Si vous achetez un appartement ou une maison en France, vous entendrez probablement parler de « compromis de vente » et de « promesse de vente ». Dans le langage courant, on utilise parfois ces expressions comme si elles désignaient la même chose. Pourtant, juridiquement, la différence est importante.
Commençons par le compromis de vente.
Son principe peut se résumer par une célèbre formule du Code civil : « la promesse de vente vaut vente ». Dans un compromis, le vendeur s’engage à vendre le bien et l’acheteur s’engage à l’acheter. Les deux parties sont donc engagées réciproquement, sous réserve des conditions prévues dans le contrat.
Prenons un exemple.
Vous signez un compromis pour acheter un appartement 300 000 euros. Le vendeur ne peut normalement plus décider, quelques jours plus tard, qu’il préfère finalement conserver son logement. De votre côté, vous ne pouvez pas non plus simplement renoncer à l’achat une fois vos droits légaux expirés.
Il existe cependant plusieurs protections pour l’acheteur.
Lorsqu’il s’agit d'un logement et que l’acheteur est un particulier, celui-ci dispose notamment d’un délai légal de rétractation de dix jours.

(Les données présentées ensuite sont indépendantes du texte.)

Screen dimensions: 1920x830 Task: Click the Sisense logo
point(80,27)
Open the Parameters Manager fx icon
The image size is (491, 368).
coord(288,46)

Le compromis contient aussi généralement des conditions suspensives. Par exemple, si l’achat doit être financé par un crédit et que la condition correspondante est prévue, le refus du prêt peut permettre à l’acheteur de ne pas poursuivre la transaction.
La promesse unilatérale de vente fonctionne différemment.
Cette fois, c’est principalement le vendeur qui s’engage. Il promet de vendre son bien à une personne déterminée, à un prix déterminé, pendant une certaine durée.
L’acheteur, appelé bénéficiaire, dispose alors d’une option.
Pendant le délai prévu, il peut décider d’acheter le logement : on dit qu’il « lève l’option ». Mais il peut également décider de ne pas acheter.
En contrepartie de cette liberté, la promesse prévoit souvent une indemnité d’immobilisation, fréquemment fixée autour de 5 à 10 % du prix. Si l’acheteur renonce en dehors des situations lui permettant de récupérer cette somme, il peut la perdre.
Retenez donc une distinction très simple.
Avec le compromis, vendeur et acheteur s’engagent l’un envers l’autre.
Avec la promesse unilatérale, le vendeur s’engage à vendre tandis que l’acheteur conserve, pendant un certain temps, le choix d’acheter ou non.
Dans les deux cas, l’avant-contrat constitue une étape essentielle de la transaction. Il fixe notamment le prix, décrit le bien et précise les conditions de la vente avant la signature définitive chez le notaire.
Autrement dit, compromis et promesse peuvent conduire exactement au même endroit : l’achat du logement.
Mais juridiquement, ils n’empruntent pas tout à fait le même chemin.